─── Passage ───
Threshold adjacency statistics have the potential to greatly extend the scale and range of applications of image statistics in computational image analysis. They remove the need for cropping of individual cells from images, and are an order of magnitude faster to calculate than other commonly used statistics while providing comparable or better classification accuracy, both essential requirements for application to large-scale approaches.
Obtaining the sequence of numerous genomes and subsequent identification of the encoded proteome has created the need for large-scale systematic approaches to understand the functions of the tens of thousands of proteins at the cellular level [1, 2]. High-throughput automated fluorescent microscope imaging technologies enable the experimental determination of a protein's sub-cellular localization and its dynamic trafficking within a range of cellular contexts. These approaches generate vast numbers of images including multiple fluorophores for cells under a variety of experimental conditions [3, 4]. Furthermore, cells may now be imaged in 3D, or indeed 4D with 3D stacks captured over time to observe protein trafficking in live cells . The desire and the ability to carry out high-throughput screenings of protein localization and trafficking for applications such as drug discovery  is leading to a rapid growth in cell images in need of analysis on a scale comparable to that of the genomic revolution. It has been estimated that to take a single image for each combination of protein, cell type and timescale would require of the order of 100 billion images . Currently, image databases such as the Yeast GFP Fusion Localization Database , the LOCATE mouse protein sub-cellular localization database  and the LIFEdb database for the integration and dissemination of functional data  offer the possibility to present, integrate and search the vast amounts of data being created by high throughput cell imaging. However, to a large degree the analysis and comparison of localizations are still performed by the slow, coarse-grained and possibly biased process of manual inspection. To deal with the scale of the data becoming available automated annotation, analysis, comparison, classification and storage of cellular images is essential.
─── Records ───
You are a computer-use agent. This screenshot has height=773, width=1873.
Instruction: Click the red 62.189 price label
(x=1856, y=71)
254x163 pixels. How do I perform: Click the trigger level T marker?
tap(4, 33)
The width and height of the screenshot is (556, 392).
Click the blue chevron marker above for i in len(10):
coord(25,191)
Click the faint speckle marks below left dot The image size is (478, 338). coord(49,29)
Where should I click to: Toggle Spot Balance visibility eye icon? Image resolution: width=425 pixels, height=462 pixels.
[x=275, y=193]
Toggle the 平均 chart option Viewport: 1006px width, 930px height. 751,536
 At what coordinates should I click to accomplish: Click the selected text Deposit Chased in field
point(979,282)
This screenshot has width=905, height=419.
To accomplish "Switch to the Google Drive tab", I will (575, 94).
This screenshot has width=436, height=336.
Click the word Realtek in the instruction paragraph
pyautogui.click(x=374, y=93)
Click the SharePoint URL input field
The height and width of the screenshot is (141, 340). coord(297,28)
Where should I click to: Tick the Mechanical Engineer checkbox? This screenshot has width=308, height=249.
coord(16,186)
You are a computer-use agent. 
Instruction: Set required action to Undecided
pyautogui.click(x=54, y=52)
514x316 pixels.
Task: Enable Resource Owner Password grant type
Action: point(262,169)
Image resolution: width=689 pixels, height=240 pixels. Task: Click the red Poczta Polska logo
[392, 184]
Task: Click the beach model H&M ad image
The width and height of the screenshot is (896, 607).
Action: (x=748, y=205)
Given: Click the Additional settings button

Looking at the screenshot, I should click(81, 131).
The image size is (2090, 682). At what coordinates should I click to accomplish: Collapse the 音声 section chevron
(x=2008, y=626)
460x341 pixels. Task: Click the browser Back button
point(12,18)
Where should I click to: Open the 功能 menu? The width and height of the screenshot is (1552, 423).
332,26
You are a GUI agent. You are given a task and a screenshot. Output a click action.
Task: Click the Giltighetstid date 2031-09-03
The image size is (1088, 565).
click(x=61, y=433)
───
Questions on the material >>
a: Please extract the portion of the passage on threshold adjacency statistics starting with "Threshold adjacency statistics" and going on through "to large-scale approaches.".
b: According to the passage on threshold adjacency statistics, how many images would it take to capture a single image for each combination of protein, cell type and timescale?

Responses to the tasks >>
a:
Threshold adjacency statistics have the potential to greatly extend the scale and range of applications of image statistics in computational image analysis. They remove the need for cropping of individual cells from images, and are an order of magnitude faster to calculate than other commonly used statistics while providing comparable or better classification accuracy, both essential requirements for application to large-scale approaches.

b: On the order of 100 billion images.